In This Article:
Today we’ll evaluate Jiangsu Innovative Ecological New Materials Limited (HKG:2116) to determine whether it could have potential as an investment idea. To be precise, we’ll consider its Return On Capital Employed (ROCE), as that will inform our view of the quality of the business.
First, we’ll go over how we calculate ROCE. Second, we’ll look at its ROCE compared to similar companies. Finally, we’ll look at how its current liabilities affect its ROCE.
Return On Capital Employed (ROCE): What is it?
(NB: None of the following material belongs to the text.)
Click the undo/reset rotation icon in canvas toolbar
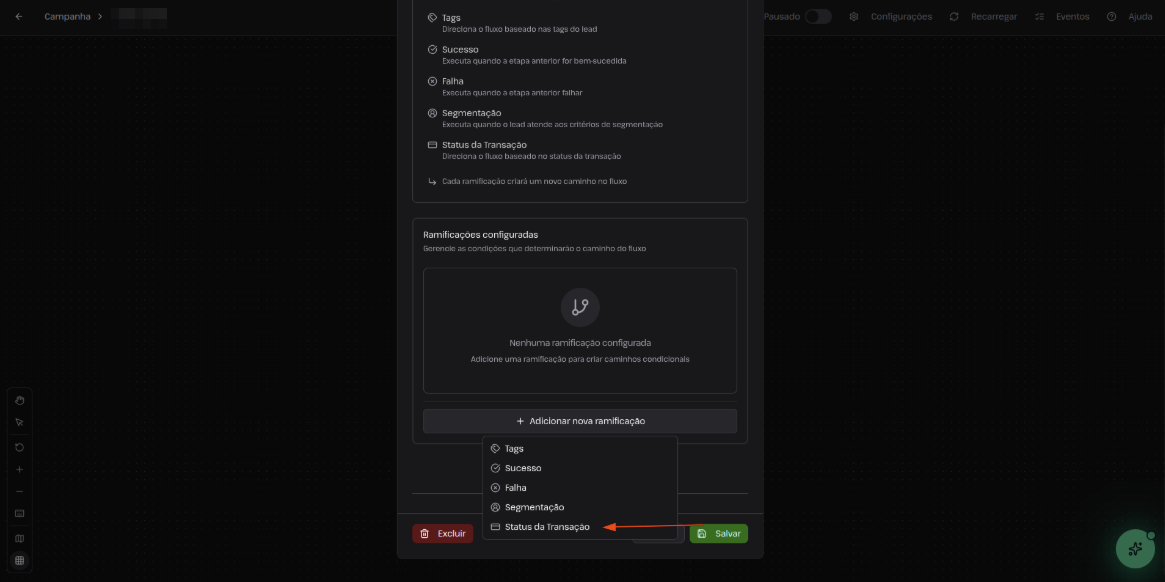 pos(19,447)
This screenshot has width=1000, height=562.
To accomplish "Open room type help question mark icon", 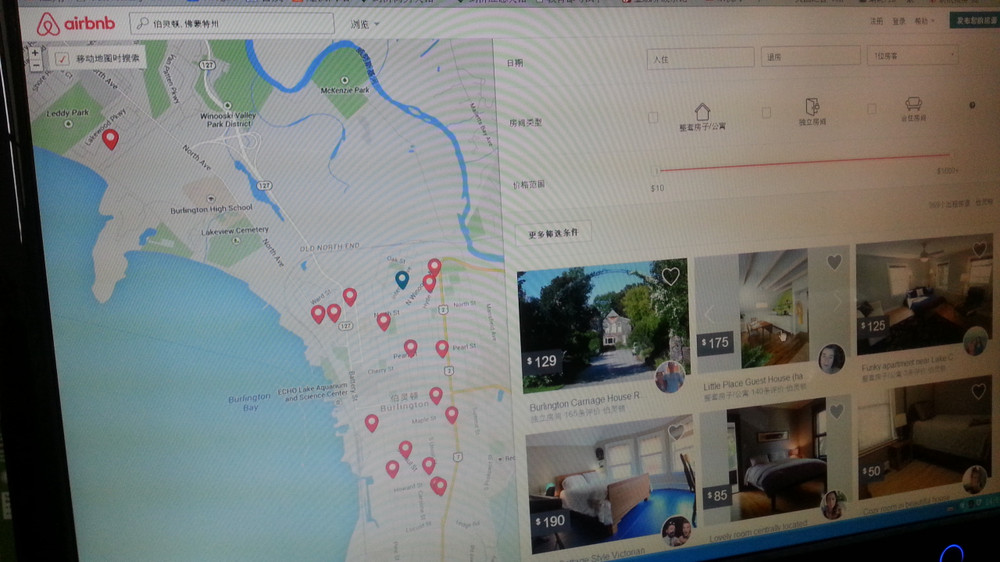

ROCE is a metric for evaluating how much pre-tax income (in percentage terms) a company earns on the capital invested in its business. All else being equal, a better business will have a higher ROCE. Overall, it is a valuable metric that has its flaws. Renowned investment researcher Michael Mauboussin has suggested that a high ROCE can indicate that ‘one dollar invested in the company generates value of more than one dollar’.
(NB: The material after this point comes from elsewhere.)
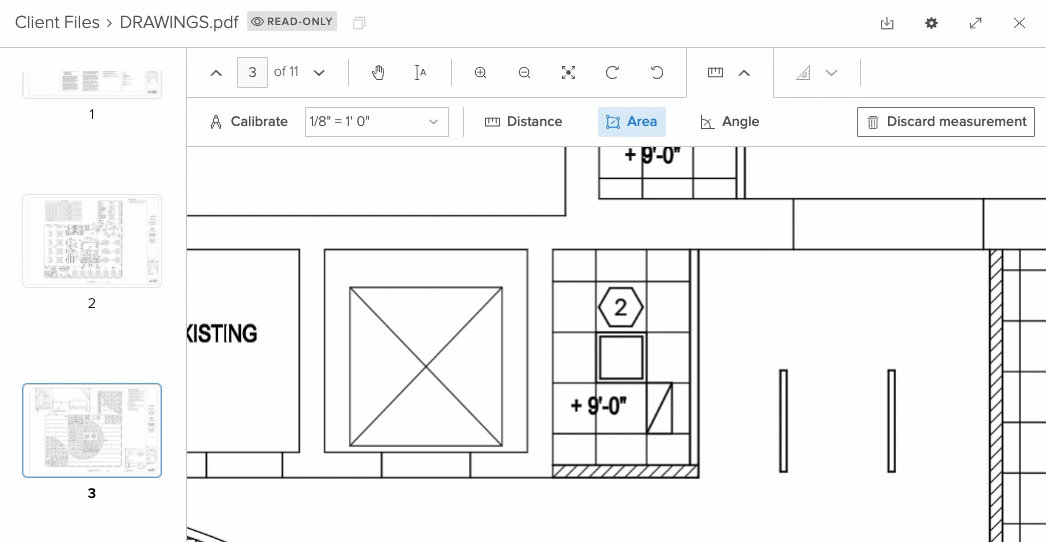
Task: Open the page 2 thumbnail
Action: click(92, 241)
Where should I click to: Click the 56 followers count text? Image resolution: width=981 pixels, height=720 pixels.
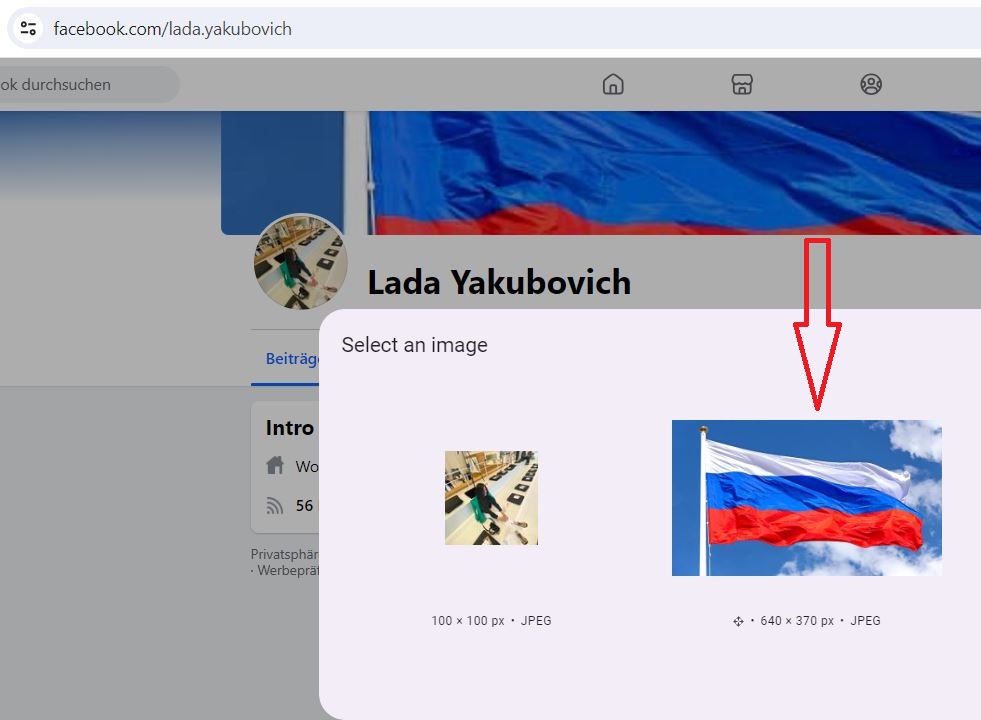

So, How Do We Calculate ROCE?
The formula for calculating the return on capital employed is:
Return on Capital Employed = Earnings Before Interest and Tax (EBIT) ÷ (Total Assets – Current Liabilities)
Or for Jiangsu Innovative Ecological New Materials:
0.10 = CN¥33m ÷ (CN¥263m – CN¥34m) (Based on the trailing twelve months to June 2018.)
Therefore, Jiangsu Innovative Ecological New Materials has an ROCE of 10%.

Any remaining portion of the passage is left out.